Examples for Understanding.

Copy-paste starter code.
This small example uses built-in sample data, so a beginner can run it without downloading any file. It shows the most important idea: the model first creates probabilities, then a threshold converts those probabilities into classes.

from sklearn.datasets import load_breast_cancer
from sklearn.model_selection import train_test_split
from sklearn.linear_model import LogisticRegression
from sklearn.metrics import accuracy_score, confusion_matrix

data = load_breast_cancer()
X = data.data
y = data.target

X_train, X_test, y_train, y_test = train_test_split(
    X, y, test_size=0.25, random_state=42
)

model = LogisticRegression(max_iter=5000)
model.fit(X_train, y_train)

probabilities = model.predict_proba(X_test)[:, 1]
threshold = 0.50
predictions = (probabilities >= threshold).astype(int)

print("First 5 probabilities:", probabilities[:5])
print("First 5 predictions:", predictions[:5])
print("Accuracy:", accuracy_score(y_test, predictions))
print("Confusion matrix:")
print(confusion_matrix(y_test, predictions))

Try changing the same code.
Change threshold from 0.50 to 0.30 or 0.70 and watch how the confusion matrix changes.

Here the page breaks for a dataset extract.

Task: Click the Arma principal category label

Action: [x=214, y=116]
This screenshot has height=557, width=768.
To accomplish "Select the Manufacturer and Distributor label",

Change test_size to 0.20 or 0.30 to see how train-test splitting affects evaluation. Change C in LogisticRegression(C=0.5) or LogisticRegression(C=2.0) to observe regularization.

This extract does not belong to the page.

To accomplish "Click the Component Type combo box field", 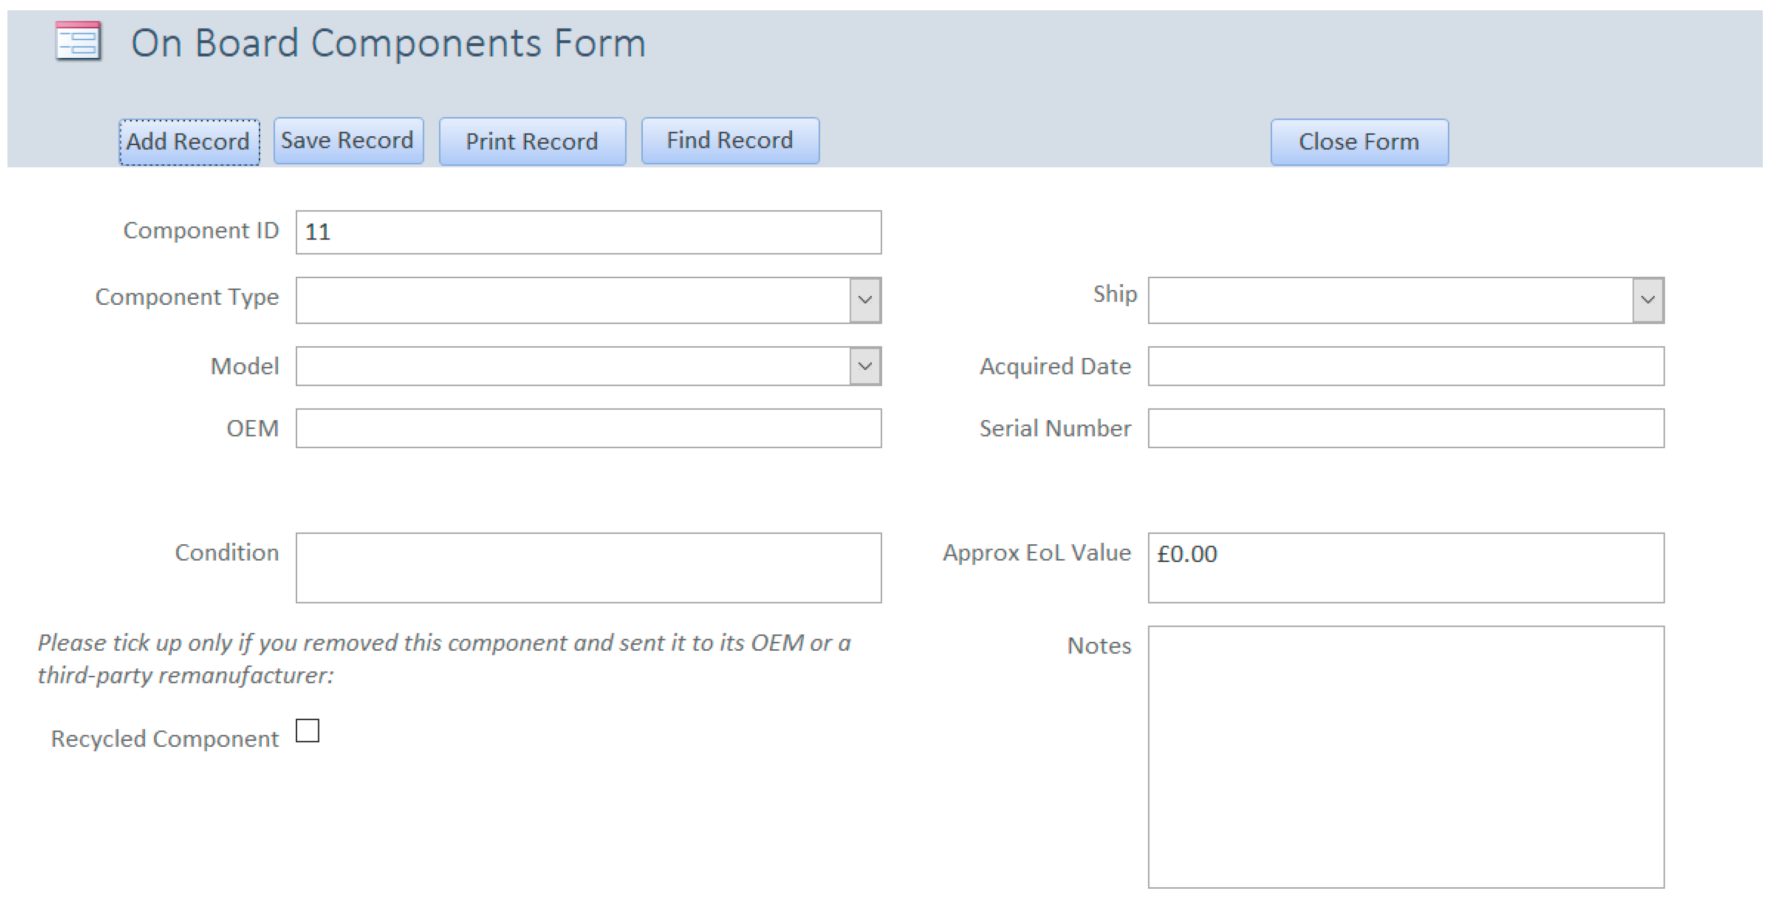I will click(x=572, y=300).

1. Email spam classification.
Features may include number of links, suspicious words, sender reputation, and message length. The target label is spam or not spam.

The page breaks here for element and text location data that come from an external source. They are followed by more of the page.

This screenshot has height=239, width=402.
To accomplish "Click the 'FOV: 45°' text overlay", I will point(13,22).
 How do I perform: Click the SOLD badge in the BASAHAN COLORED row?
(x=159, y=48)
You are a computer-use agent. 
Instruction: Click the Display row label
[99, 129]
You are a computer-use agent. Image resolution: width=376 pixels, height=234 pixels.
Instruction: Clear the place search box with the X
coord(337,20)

The model may output a spam probability of 0.91. With a 0.50 threshold, the email is classified as spam. If the probability is 0.18, it is classified as not spam.

2. Loan approval risk.
Features may include income, repayment history, loan amount, and existing debt. The model estimates the probability that the applicant may default.

If the probability of default is 0.76, the system may mark the case as high risk. If it is 0.22, the case may be marked as lower risk. The final business decision can still include human review.

3. Medical screening example.
A screening model may use age, test measurements, symptoms, and history to estimate the probability of a condition being present.

Here the threshold may not be 0.50. If missing a real case is dangerous, the threshold may be lowered so more patients are flagged for further testing. This increases false positives but reduces missed cases.

4. Customer churn.
A company may predict whether a customer will leave. Features can include complaint count, usage drop, plan price, tenure, and support history.

A churn probability of 0.68 may trigger a retention offer. A probability of 0.12 may need no immediate action. The model supports prioritization rather than replacing judgement.

5. Understanding weights.
In a churn model, a positive weight for complaint count means more complaints push the probability of churn upward. A negative weight for tenure means longer relationship may push churn probability downward.

6. Threshold trade-off.
Suppose fraud detection uses a threshold of 0.50. Many fraud cases are caught, but some genuine payments may be blocked. If the threshold is raised to 0.80, fewer genuine payments are blocked, but more fraud may pass.

7. Confusion matrix reading.
After prediction, results can be counted as true positives, true negatives, false positives, and false negatives. This is more useful than accuracy alone when one mistake is more serious than another.

8. Why scaling can help.
If one feature is measured in rupees and another as a small ratio, their numeric ranges can be very different. Scaling features helps the training process treat them more evenly.